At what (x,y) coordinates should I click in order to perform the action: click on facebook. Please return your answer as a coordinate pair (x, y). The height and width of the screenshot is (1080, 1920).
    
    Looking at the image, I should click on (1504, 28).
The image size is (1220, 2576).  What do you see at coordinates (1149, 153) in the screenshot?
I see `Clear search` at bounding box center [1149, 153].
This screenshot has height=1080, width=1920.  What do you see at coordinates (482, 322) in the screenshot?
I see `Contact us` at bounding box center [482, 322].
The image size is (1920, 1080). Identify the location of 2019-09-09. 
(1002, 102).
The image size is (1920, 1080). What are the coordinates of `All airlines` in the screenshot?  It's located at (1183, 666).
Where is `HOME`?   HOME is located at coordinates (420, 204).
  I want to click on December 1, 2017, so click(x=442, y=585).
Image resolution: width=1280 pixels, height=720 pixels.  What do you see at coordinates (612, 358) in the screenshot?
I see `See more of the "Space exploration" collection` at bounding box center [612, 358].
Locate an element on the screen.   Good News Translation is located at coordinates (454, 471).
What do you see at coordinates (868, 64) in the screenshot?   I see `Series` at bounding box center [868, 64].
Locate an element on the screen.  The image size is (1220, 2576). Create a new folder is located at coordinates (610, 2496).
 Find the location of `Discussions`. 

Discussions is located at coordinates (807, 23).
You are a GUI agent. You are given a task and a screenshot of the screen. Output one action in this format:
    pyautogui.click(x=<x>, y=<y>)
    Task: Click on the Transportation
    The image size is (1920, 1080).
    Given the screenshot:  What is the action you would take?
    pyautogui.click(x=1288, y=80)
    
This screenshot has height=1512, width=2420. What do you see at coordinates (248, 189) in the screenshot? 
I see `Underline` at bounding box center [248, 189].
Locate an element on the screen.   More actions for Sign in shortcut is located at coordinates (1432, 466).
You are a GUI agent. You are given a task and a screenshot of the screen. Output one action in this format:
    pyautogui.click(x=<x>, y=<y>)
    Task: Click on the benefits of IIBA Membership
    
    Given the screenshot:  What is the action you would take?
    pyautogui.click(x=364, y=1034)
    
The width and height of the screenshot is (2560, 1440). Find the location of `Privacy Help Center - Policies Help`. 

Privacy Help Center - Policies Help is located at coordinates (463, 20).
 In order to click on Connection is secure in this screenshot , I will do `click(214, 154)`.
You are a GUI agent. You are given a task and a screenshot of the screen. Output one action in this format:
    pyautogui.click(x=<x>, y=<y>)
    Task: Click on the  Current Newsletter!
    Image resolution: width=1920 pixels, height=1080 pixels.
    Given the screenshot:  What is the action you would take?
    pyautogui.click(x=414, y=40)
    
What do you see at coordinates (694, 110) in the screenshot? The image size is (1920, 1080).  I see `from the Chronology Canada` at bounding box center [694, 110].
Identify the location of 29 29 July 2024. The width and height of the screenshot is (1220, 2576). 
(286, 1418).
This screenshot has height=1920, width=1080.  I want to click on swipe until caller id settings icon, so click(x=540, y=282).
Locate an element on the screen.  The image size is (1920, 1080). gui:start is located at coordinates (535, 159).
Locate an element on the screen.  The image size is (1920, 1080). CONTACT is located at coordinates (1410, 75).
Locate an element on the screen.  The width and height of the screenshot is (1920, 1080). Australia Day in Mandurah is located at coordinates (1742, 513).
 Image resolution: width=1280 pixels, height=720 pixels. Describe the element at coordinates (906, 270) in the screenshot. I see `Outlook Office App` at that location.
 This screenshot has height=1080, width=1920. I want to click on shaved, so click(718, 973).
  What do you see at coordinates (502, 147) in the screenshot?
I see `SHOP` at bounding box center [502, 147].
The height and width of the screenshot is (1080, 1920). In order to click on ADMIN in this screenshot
::::::::
_THE TASK:_ Copy the lines exactly as they appear, starting at the first line and ending at the line that contains "(1002, 102).".

_OUTPUT FOR THIS TASK:_
At what (x,y) coordinates should I click in order to perform the action: click on facebook. Please return your answer as a coordinate pair (x, y). The height and width of the screenshot is (1080, 1920).
    
    Looking at the image, I should click on (1504, 28).
The image size is (1220, 2576).  What do you see at coordinates (1149, 153) in the screenshot?
I see `Clear search` at bounding box center [1149, 153].
This screenshot has height=1080, width=1920.  What do you see at coordinates (482, 322) in the screenshot?
I see `Contact us` at bounding box center [482, 322].
The image size is (1920, 1080). Identify the location of 2019-09-09. 
(1002, 102).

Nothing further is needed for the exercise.